Just a month after Augustine's appointment, Rooney, whom the conservator deemed "completely competent," appeared on Capitol Hill before the Senate Special Committee on Aging and gave emotional testimony about his experience as a victim of elder abuse. He stated that the Abers had made his daily life "unbearable," adding, "I felt trapped, scared, used and frustrated." And he emphasized to other victims of elder abuse, "Because of your love for other family members, you might feel hesitant to come forward, but I want to tell you this: You are not alone and you have nothing to be ashamed of." He continued, "If elder abuse happened to me, it can happen to anyone. I want you to know you deserve better."
Chris Aber insists Rooney's legal filings and congressional testimony were brought about at the urging of Chris' estranged brother, Mark, who, with wife Charlene Aber, moved from Florida to California and lived with the Rooneys shortly before the initial court proceedings. Chris Aber claims he discovered that his brother and sister-in-law were stealing from his stepfather, selling his possessions on eBay. "I caught him," Chris tells THR. "And then, in order to defuse [the situation], he got a restraining order on me and told Mickey that I did it." Despite Chris Aber's claims, Augustine, the conservator, approved Mark and Charlene Aber as Rooney's "caregivers," and it was in their Studio City rental property that Rooney lived for the last months of his life.
The feud between Chamberlin Rooney's sons runs deep. Chris refers to his younger brother, who was part of the group that interviewed and hired Augustine, as an "ex-heroin addict" (Mark once appeared on Geraldo to discuss his problems, footage of which Chris uploaded to YouTube) who "has never worked a day in his life." Augustine tells THR that Mark, who could not be reached for comment, cared more for Rooney in the last years of his stepfather's life than Chris ever did. "[Mark and Charlene] have done every conceivable thing for Mickey -- and mostly without compensation, because Mickey didn't have enough money.
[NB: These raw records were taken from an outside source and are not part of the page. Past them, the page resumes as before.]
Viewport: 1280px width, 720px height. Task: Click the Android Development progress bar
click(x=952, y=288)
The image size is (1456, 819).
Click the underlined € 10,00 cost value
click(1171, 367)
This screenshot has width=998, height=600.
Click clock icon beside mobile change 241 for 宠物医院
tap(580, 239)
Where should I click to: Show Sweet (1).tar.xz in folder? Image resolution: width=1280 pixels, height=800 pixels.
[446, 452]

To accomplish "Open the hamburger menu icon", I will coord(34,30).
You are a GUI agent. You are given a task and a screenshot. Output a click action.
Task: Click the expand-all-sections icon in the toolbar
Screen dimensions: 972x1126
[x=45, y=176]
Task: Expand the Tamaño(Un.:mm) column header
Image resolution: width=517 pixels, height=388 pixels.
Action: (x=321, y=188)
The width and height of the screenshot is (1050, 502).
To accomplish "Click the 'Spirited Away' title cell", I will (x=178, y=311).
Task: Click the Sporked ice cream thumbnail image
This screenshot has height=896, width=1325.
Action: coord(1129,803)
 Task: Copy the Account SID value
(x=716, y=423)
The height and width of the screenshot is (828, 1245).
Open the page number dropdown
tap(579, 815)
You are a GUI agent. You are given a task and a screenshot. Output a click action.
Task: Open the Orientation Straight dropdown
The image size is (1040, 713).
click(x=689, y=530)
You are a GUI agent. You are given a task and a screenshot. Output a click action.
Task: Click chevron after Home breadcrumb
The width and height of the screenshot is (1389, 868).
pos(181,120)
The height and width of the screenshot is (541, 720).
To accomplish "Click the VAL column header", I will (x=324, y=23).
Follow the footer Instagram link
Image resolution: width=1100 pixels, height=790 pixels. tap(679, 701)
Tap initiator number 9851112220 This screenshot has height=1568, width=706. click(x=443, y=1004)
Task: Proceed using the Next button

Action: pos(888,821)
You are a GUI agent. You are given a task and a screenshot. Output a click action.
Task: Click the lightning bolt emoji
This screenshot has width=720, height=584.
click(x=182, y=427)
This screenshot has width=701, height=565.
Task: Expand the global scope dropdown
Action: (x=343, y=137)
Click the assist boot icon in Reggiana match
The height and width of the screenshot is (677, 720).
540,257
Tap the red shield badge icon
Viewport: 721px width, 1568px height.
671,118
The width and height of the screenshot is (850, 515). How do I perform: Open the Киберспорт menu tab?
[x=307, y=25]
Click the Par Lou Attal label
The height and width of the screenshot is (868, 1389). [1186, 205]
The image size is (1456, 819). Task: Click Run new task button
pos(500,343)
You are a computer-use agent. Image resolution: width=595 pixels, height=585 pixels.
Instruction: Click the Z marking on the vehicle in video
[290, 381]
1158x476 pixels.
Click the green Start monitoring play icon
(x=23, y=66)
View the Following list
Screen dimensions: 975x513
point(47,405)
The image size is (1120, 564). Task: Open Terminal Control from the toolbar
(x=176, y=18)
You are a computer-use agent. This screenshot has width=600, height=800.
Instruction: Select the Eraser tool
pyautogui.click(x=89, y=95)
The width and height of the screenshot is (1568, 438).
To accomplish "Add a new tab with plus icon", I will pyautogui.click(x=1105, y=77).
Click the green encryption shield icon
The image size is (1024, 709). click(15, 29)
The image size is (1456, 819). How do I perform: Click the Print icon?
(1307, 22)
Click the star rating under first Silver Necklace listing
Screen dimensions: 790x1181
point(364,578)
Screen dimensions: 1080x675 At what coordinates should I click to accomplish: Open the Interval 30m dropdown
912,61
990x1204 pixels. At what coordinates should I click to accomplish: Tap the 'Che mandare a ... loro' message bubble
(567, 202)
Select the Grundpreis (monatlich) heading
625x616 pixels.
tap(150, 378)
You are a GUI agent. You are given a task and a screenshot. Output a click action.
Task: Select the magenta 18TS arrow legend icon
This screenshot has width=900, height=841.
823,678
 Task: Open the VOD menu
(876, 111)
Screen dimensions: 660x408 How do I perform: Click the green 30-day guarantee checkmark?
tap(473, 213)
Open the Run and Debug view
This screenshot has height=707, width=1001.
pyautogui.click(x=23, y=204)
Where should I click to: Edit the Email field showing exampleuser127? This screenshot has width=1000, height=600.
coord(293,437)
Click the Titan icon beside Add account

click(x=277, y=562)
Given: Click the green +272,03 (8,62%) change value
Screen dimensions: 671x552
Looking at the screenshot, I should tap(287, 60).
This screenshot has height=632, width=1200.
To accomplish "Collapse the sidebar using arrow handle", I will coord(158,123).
When Mickey had the money to pay them, he gave them a modest stipend." Most of the time, these last few years, Rooney was close to broke.
In October 2013, Augustine agreed to a largely symbolic settlement with Chris and Christina Aber whereby the abuse allegations against them were dropped in return for a "judgment" of $2.9 million -- acknowledged by the Abers as the amount Rooney was owed and by the conservator as being "unenforceable and uncollectible" from Chris Aber, who had declared bankruptcy a year earlier. (Augustine is still pursuing Chris Aber's homeowner's insurance company, suggesting that the policy Aber held covers this sort of behavior.) Augustine says, "We had evidence that he had stolen $8 million [over the years], but we knew that we were not going to collect it," adding, "Aber didn't sock money away, he put it up his nose." Chris and Christina Aber, however, admitted no wrongdoing in the court documents. "They couldn't prove one thing I did wrong," insists Chris, who said he would be happy to take a lie detector test. "They had to save face."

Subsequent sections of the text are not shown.